I'd like to stress that those infinities there are not numbers. They are not bound by normal algebra.
I can give you examples, again, using limits.
infinity + infinity = infinity
lim(x->0) 1/x + 1/x^2 = ∞ + ∞ = ∞ >> I'm sure this one is obvious, huh?
infinity + infinity = infinity/2
lim(x->0) 1/(2x) + 1/(2x^2) = 1/2 { lim(x->0) 1/x + 1/x^2 } = 1/2 ∞ >> and, as we saw above, each of the initial parcels goes to infinity
infinity - 1 = infinity
lim(x->0) 1/x - 1 = ∞ - 1 = ∞
lim(x->0) 1/x - 1 = lim(x->0) 1/x - x/x
= lim(x->0) (1 - x) / x >> and now, because as the top x becomes close to zero, it becomes meaningless:
= lim(x->0) 1 / x = ∞
infinity / 2 = infinity
lim(x->0) 1/(2x) = 1/2 lim(x->0) 1/x = ∞/2 >> in this case, as x goes to zero, the result gets larger faster than 1/x alone!
infinity - infinity = 3
This one is trickier...
lim(x->∞) { (2x^2 - 5) / (x+3) } - lim(x->∞) { 2x } = ∞ - ∞, right?
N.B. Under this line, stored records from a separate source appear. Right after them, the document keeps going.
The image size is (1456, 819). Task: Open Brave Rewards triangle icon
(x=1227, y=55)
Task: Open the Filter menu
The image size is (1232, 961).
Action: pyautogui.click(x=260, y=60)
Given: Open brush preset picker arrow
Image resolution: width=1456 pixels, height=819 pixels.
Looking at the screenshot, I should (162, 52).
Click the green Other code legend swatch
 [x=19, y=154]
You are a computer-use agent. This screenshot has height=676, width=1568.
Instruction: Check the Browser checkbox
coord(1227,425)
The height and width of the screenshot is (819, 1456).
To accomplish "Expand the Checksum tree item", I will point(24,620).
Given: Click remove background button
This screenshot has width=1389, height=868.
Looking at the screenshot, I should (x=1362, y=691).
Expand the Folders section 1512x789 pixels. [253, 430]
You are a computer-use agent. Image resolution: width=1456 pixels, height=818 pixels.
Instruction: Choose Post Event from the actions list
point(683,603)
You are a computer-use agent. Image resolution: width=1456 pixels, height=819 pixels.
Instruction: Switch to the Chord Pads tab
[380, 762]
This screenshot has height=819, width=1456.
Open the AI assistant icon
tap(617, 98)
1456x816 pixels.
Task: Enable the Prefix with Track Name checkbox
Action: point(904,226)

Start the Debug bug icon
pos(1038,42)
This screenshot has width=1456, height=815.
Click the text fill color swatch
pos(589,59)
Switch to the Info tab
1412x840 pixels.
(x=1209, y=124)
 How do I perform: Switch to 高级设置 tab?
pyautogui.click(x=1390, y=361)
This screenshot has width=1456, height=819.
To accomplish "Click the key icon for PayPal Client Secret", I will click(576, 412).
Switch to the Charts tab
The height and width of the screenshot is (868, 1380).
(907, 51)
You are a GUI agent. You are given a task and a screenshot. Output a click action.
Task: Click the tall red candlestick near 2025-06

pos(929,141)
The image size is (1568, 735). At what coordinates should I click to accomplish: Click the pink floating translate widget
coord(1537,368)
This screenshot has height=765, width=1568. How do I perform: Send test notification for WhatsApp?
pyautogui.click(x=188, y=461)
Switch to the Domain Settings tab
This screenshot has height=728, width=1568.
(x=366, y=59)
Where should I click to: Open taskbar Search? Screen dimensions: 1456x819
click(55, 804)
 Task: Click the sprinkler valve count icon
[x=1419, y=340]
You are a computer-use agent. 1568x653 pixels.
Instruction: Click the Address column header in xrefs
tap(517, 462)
we can do some algebra, though....
lim(x->∞) { (2x^2 - 5) / (x+3) } - lim(x->∞) { 2x } = lim(x->∞) { (2x^2 - 5) / (x+3) - 2x }
= lim(x->∞) {(2x^2 - 5) / (x+3) - 2x(x+3)/(x+3)}
= lim(x->∞) {[2x^2 - 5 - 2x(x+3)] / (x+3)}
= lim(x->∞) {[2x^2 - 5 - 2x^2 - 6x] / (x+3)}
= lim(x->∞) {(- 5 - 6x) / (x+3)}
= lim(x->∞) { - (6x + 5) / (x+3) } >> As x goes to infinity, the parts that don't have an x become meaningless, so this equals
= lim(x->∞) { - 6x / x }
= lim(x->∞) { - 6 }
= - 6
ok, it's not 3, but it's enough to show how to lift an indetermination of the type ∞ - ∞.
Sometimes, the result is ∞, sometimes it's -∞... in this case, it was a nice finite number.
I hope you had some fun with all this algebra. I know I did, but my boss didn't!